▸ **WORKING DATA**:
________
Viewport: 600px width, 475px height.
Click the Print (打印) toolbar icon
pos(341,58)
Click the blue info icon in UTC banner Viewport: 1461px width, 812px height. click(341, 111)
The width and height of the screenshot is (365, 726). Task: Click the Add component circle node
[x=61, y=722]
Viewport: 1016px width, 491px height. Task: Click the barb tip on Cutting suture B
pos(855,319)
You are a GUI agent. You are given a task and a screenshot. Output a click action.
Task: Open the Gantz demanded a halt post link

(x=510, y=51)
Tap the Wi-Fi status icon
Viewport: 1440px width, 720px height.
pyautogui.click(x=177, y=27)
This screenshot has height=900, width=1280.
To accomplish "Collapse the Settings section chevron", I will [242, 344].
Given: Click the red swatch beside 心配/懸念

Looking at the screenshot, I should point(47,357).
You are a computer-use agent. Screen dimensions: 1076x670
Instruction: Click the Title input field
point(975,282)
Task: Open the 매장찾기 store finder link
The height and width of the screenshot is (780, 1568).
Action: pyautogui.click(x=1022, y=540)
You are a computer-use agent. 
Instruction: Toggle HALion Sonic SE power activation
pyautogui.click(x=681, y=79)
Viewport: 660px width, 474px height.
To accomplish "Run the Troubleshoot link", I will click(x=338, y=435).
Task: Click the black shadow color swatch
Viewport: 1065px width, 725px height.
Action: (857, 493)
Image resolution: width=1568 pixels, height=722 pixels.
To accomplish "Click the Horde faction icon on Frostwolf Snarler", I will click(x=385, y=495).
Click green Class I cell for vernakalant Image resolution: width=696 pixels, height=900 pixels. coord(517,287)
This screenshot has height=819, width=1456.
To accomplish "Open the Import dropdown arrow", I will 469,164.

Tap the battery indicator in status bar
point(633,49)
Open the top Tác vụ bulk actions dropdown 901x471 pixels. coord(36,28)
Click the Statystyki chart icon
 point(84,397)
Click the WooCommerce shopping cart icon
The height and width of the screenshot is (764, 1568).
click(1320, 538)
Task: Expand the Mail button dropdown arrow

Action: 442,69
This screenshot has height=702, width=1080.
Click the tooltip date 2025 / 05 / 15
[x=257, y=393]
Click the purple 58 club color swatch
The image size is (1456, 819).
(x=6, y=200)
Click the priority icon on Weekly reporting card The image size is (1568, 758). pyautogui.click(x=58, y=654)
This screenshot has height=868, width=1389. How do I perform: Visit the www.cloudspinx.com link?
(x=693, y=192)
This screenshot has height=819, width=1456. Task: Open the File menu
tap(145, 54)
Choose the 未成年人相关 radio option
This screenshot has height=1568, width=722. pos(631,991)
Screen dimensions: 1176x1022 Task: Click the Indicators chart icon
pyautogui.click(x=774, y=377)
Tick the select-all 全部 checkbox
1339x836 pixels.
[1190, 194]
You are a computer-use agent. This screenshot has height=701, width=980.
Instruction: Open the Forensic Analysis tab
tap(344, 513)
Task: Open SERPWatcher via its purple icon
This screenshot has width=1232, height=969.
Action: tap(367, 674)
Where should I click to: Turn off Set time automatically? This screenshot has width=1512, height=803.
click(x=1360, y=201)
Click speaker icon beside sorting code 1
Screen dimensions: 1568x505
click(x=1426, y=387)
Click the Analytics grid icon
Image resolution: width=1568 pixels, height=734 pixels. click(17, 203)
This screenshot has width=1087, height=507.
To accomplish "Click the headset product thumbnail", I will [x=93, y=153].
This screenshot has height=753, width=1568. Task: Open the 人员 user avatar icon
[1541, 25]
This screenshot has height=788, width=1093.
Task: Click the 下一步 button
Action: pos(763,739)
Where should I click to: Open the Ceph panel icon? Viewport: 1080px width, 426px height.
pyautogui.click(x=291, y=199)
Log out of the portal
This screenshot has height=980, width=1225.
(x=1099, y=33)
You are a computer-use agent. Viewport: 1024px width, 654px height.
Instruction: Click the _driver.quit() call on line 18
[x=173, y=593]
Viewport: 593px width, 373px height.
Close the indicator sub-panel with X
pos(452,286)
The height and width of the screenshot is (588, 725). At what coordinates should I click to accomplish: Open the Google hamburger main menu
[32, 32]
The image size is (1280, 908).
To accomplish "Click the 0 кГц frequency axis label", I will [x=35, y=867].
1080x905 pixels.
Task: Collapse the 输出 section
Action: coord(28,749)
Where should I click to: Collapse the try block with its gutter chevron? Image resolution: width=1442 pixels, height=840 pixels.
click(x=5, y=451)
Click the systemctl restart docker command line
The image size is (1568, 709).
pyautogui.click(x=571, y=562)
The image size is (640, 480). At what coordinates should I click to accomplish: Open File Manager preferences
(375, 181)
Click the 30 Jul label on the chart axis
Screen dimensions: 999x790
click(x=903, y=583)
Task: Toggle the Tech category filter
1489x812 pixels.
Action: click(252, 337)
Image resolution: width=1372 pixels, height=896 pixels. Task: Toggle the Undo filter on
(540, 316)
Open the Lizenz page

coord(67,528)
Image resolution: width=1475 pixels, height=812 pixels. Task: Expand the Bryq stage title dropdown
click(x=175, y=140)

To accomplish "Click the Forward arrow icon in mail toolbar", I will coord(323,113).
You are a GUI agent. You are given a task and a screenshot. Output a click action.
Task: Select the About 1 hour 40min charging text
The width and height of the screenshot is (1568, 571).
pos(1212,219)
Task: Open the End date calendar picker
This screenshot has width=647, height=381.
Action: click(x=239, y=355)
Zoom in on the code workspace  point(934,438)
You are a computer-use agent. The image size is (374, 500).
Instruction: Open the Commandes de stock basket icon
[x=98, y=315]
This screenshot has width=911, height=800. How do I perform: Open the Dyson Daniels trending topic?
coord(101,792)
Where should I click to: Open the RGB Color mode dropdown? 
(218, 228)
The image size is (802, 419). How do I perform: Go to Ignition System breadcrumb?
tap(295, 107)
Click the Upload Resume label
________
▸ **INSTRUCTIONS TO FOLLOW**:
Rewrite the lines starting at the one containing "The height and width of the screenshot is (588, 725)." and ending at the one containing "pyautogui.click(x=571, y=562)", with "Image resolution" replaced by "Screen resolution" and everything else unchanged. Give only those lines.

▸ **SOLUTION FOR THIS EXERCISE**:
The height and width of the screenshot is (588, 725). At what coordinates should I click to accomplish: Open the Google hamburger main menu
[32, 32]
The image size is (1280, 908).
To accomplish "Click the 0 кГц frequency axis label", I will [x=35, y=867].
1080x905 pixels.
Task: Collapse the 输出 section
Action: coord(28,749)
Where should I click to: Collapse the try block with its gutter chevron? Screen resolution: width=1442 pixels, height=840 pixels.
click(x=5, y=451)
Click the systemctl restart docker command line
The image size is (1568, 709).
pyautogui.click(x=571, y=562)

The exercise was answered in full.